I think it’s better to acknowledge the feelings as valid and okay but discourage her from acting on them as she’s too young. I’d probably point out that things like these feelings change a lot and she may like another girl in a few weeks or months and ask her how she feels about thinking she might be a lesbian.

FourPlasticRings · 25/09/2020 18:32

It's entirely normal, OP, regardless of eventual sexuality. Many adolescents get crushes on people of the same sex as themselves. For some it will stop happening, for others it will continue.

DifficultPifcultLemonDifficult · 25/09/2020 18:33

My dd was around 5 or 6 when she told me she loved girls not boys.

Although I didn't make a big deal of it due to her age, it did make me have a think about what she sees, and I started getting books with gay and bi characters in it, books on different kinds of families and trying to find films with gay and bi characters in it too, I hadn't really thought of it before but although I was saying the right things and bringing my dc up to be open minded, what they read and watched probably wasnt as diverse as it could be.

Anyway, she is now 12 and out and very proud. People at school throw 'gay' at her as an insult and she says 'thanks' and has a comeback for everything that one particular little shit one boy says to her.

Maybe it's a phase, and maybe its not, but it could be an opportunity to make things a little more diverse so she has characters that she identifies with in books etc.

Kids dont come with a manual unfortunately, all we can do is our best, and the fact that she was able to tell you speaks volumes.

Carriecakes80 · 25/09/2020 18:36

I have had this with both my daughters now.
My eldest was also 10, when she said she liked boys and girls, and I hugged her and told her thats good, she'll never be short of a date for saturday night...Now my youngest daughter who is 9 is saying the same thing, so, could be shes copying her big sis, could be that they just know themselves really well...either way, as long as my girls are happy who the hell cares!

The only stipulation I have for any of my four childrens partners is they better treat my kids right or Mam'll be on t' warpath!

BingoGo · 25/09/2020 18:36

Hi OP. YANBU.

I'm a lesbian and I agree that it's a bit early to start labelling.
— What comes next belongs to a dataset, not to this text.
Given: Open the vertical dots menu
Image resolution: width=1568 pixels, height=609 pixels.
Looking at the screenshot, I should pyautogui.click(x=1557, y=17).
I had my first "girlfriend" at age 10, so it's entirely possible that she is a lesbian but she hasn't yet finished going through puberty, so of course she's too young to 100% know her identity as well as sexuality. Don't write off her feelings, let her know it's okay that she feels that way but it's also OK if she suddenly doesn't. Maybe explain puberty to her better? That hormones start to change the way you think and feel about a certain sex, whether it's the opposite, same or both and that you are in puberty until you reach adulthood, so let her know that there's no need to rush into calling herself anything but if she wants to, she can of course.

SarahAndQuack · 25/09/2020 18:38

I think it's very normal to start thinking about it at this age. Some people say they know.

But it doesn't really matter, does it?

Echobelly · 25/09/2020 18:44

DD, 12, identifies as lesbian or bisexual (she is not sure yet) - she had hinted at having a crush on a friend when she was 11, and at 12 said she thinks she is 'LGBTQ' - I mean I didn't there was anything to say, or think about it especially. I'm not certain whether she is or if she just has a crush on some of her mates, but I don't care either way.

I don't think there's a 'too young' about it really - OP, I'm sure your DD's thoughts of having a 'girlfriend' are totally anodyne anyway - eg, holding hands and being with each other all the time. She may be gay or she may not be, but it's all age appropriate I'm sure.

Eckhart · 25/09/2020 18:46

I knew my sexuality younger than 10. Probably about 6 or 7. I used to assign myself to appropriate gender roles when playing 'house', and get looked at like I had 2 heads, so I learned to choose to be the dog instead!

Take her lead. She opened a conversation about it with you, and that's great. If you feel she might have more to say, can you ask her? Your openness will be what she needs most. Even if it is just a phase, it doesn't mean she shouldn't talk about it; in fact, it could mean she'd need to talk about it more, because she'll be questioning her identity rather than sure of it.